Share price decrease
Many listed companies which could make potential RTO targets are in that position because of past problems. Hence, they may have shareholders who are keen to exit from the company as soon as a suitable opportunity arises and, hence, they may ‘dump’ their shares shortly after the RTO has completed. To safeguard against the risk of a ‘dump’ occurring, the shareholders may need to guarantee that they will not sell their shares until a certain period of time has elapsed since the deal is completed. This is called a lock-up and/or a lock-up period.

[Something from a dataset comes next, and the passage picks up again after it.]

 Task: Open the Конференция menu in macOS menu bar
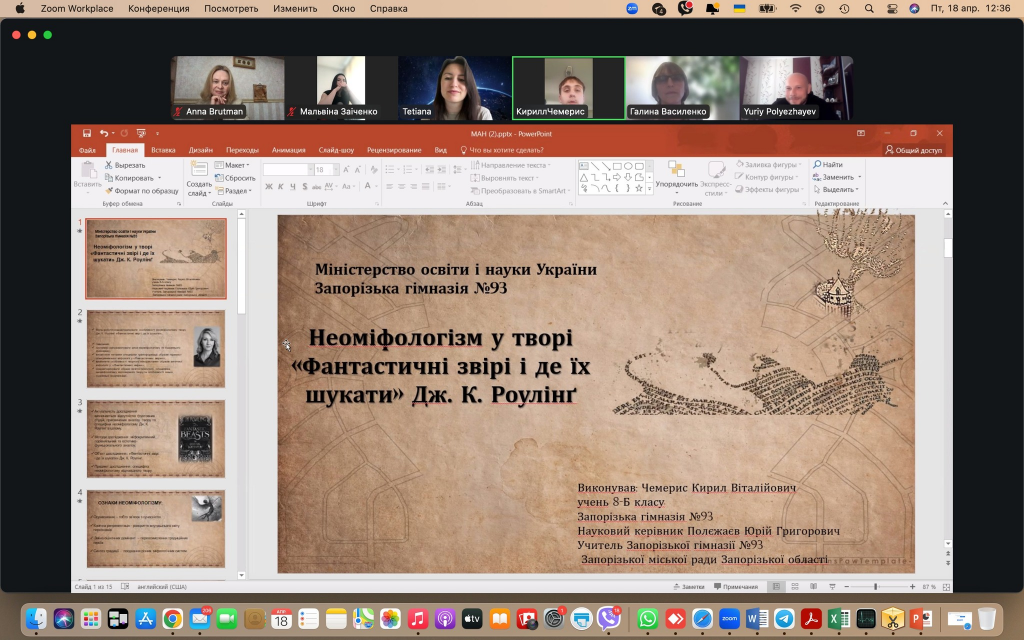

While a reverse takeover is usually cheaper than an IPO, there are still significant direct and indirect costs involved and, hence, the total cost can easily be far more than was originally anticipated. A number of these costs are now considered:

  • Regulatory costs
    As mentioned previously, an RTO is a complex transaction and to ensure that the regulatory hurdles are successfully overcome will incur significant cost.
  • Acquisition cost
    As a result of an RTO being seen as an easier and quicker option than an IPO, especially in the Chinese market, the value of potential listed company targets are often at a significant premium to their true value. Furthermore, the pressure to find a target has resulted in some unusual combinations such as a mobile computer game developer getting listed through the acquisition of a shoe company! It is hard to imagine there were any synergy gains available here and, indeed, resolving cultural and other issues that may well have arisen would have further added to the indirect cost of achieving the listing.
  • Investor relations
    Although an RTO may benefit from existing analyst coverage, RTO transactions only really introduce liquidity to a previously private company if there is real investor interest in the company. In many cases, in order to generate this interest, a comprehensive investor relations and investor marketing programme will be required. This is another potential indirect cost of an RTO.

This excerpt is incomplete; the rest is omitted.